Seismos, a student-led startup company, aims to boost the efficiency of enhanced oil recovery by combining the power of carbon dioxide and sound waves to release oil trapped underground.
The company was started by electrical engineering senior Omar Hernandez and Panos Adamopoulos, Stevan Slusher and Devin Bedwell, graduate students enrolled in the Master of Science in Technology Commercialization Program at UT. The program focuses on identifying of new technologies and assessing their market potential.
“Seismos began as part of the program we’re in,” Bedwell, the team leader, said. “The first semester one of our assignments was to find four different technologies, then do market assessments on them. This is one of the ones we found.”
Seismos recently won first prize at the Texas Venture Labs Investment Competition, taking home $135,000 toward the its development.
The company also received backing from the Austin Technology Incubator, a branch of the University’s IC2 Institute, which promotes economic development in Central Texas through entrepreneurial wealth and job creation, and a teaching laboratory in applied entrepreneurship for University students.
“The ATI is your on-campus resource for starting a [technology-based] company,” said Kyle Cox, director of IT/Wireless and Development Portfolios for the incubator. “We go through a rigorous due diligence progress in working with a potential startup.

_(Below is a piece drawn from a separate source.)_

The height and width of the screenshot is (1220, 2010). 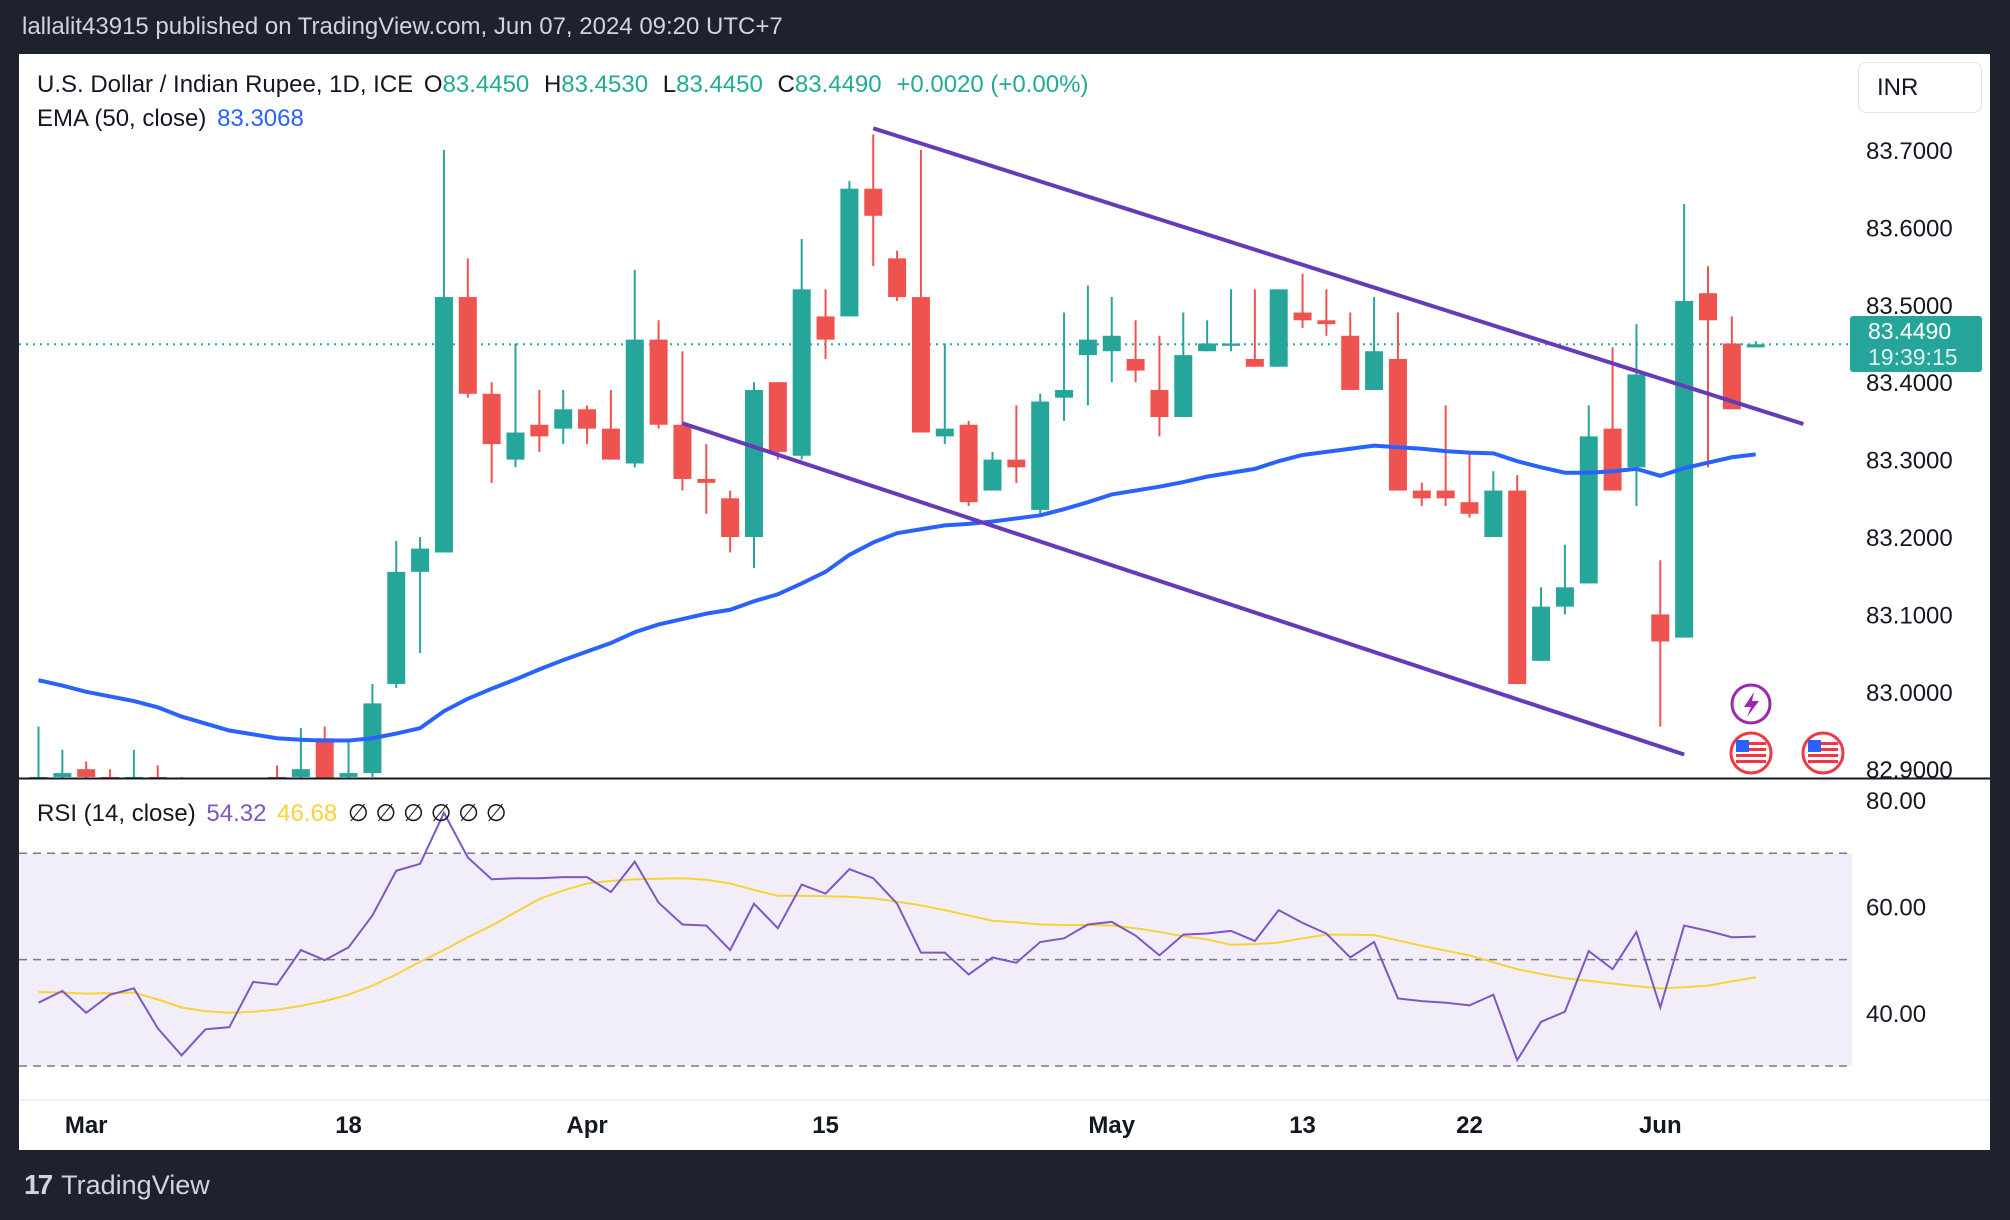 I want to click on high-value: 83.4530, so click(x=605, y=84).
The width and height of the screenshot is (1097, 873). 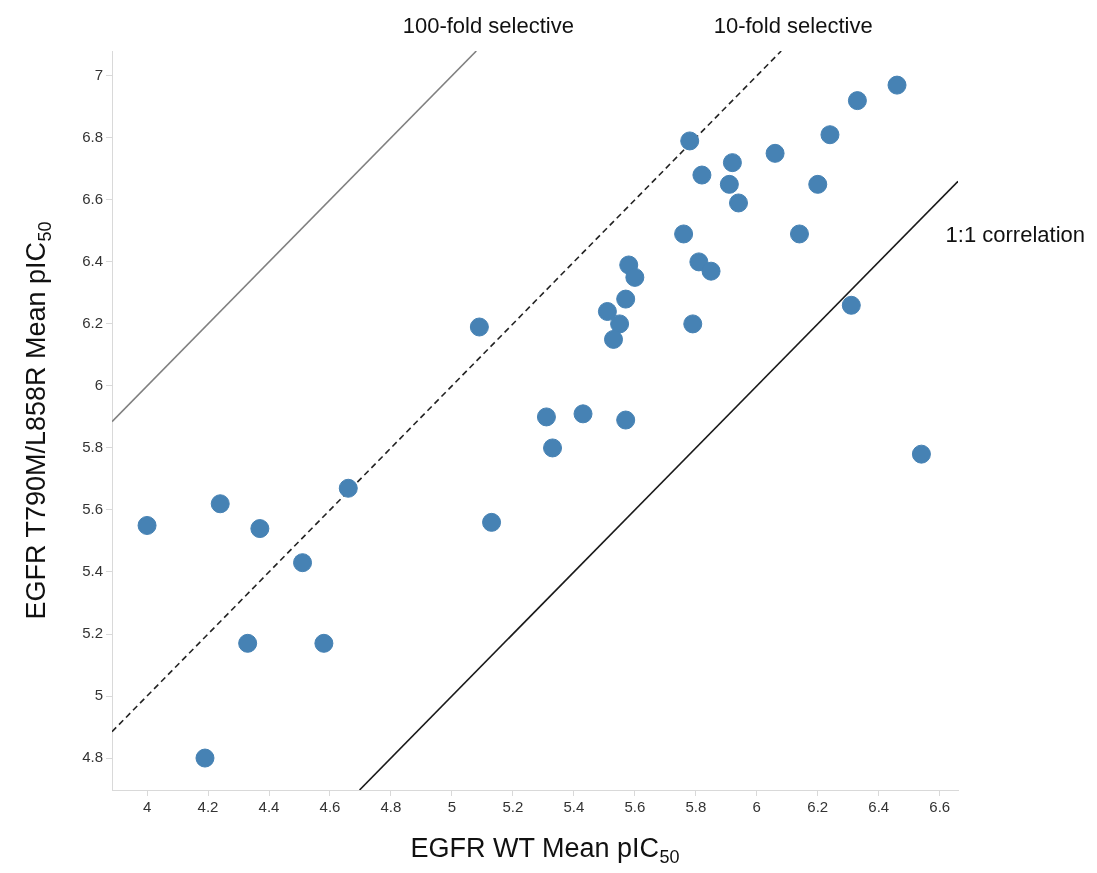 I want to click on x-tick-label: 6.2, so click(x=818, y=807).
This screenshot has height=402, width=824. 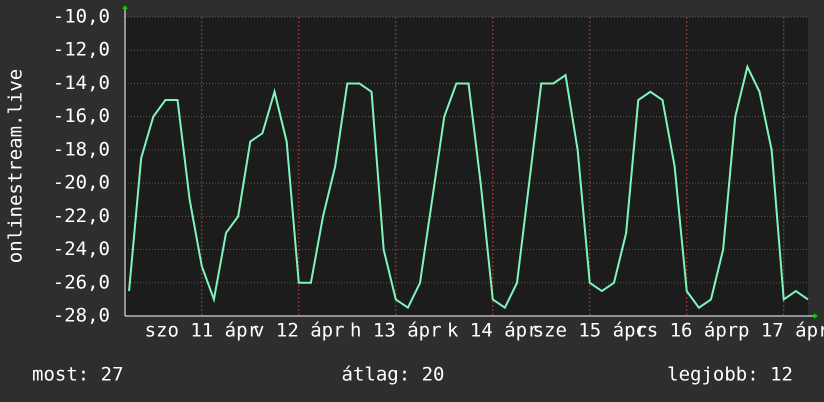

We assess their viability and opportunity in the market and try to work to see if we can help add value to the company. ”
Cox said Seismos was a perfect fit for the incubator, citing the company’s potential for profit and innovation within a $4 trillion industry.
“What their technology can impact as far as enhanced oil recovery is tremendous,” Cox said, “Seismos has a massive opportunity. They have a few things left to figure out and we hope to be able to provide them the resources to do so, whether it be access to our mentors and advisers, venture capitalists that will help them get going, or access to potential customers.”
Adamopolous said the team plans to continue developing the company after graduation.
“The future looks bright as long as you can deliver what you promise,” Adamopolous said. “We can’t say that we’re finished. We have a long way to go, but we’re on the right track.”
The Seismos team is currently preparing to compete in the business plan competition circuit, with initial stops at Rice, University of California-Berkeley and Tulane University.
“We’re going to those competitions to meet more investors and get more feedback on the business plan,” Bedwell said, “Hopefully we’ll win some feed money to continue the project. We’re in the early stages right now, but I think [Seismos] is something that would work, so we’re working to develop it after we graduate.”
Published on February 18, 2013 as "Student startup hopes to improve oil recovery".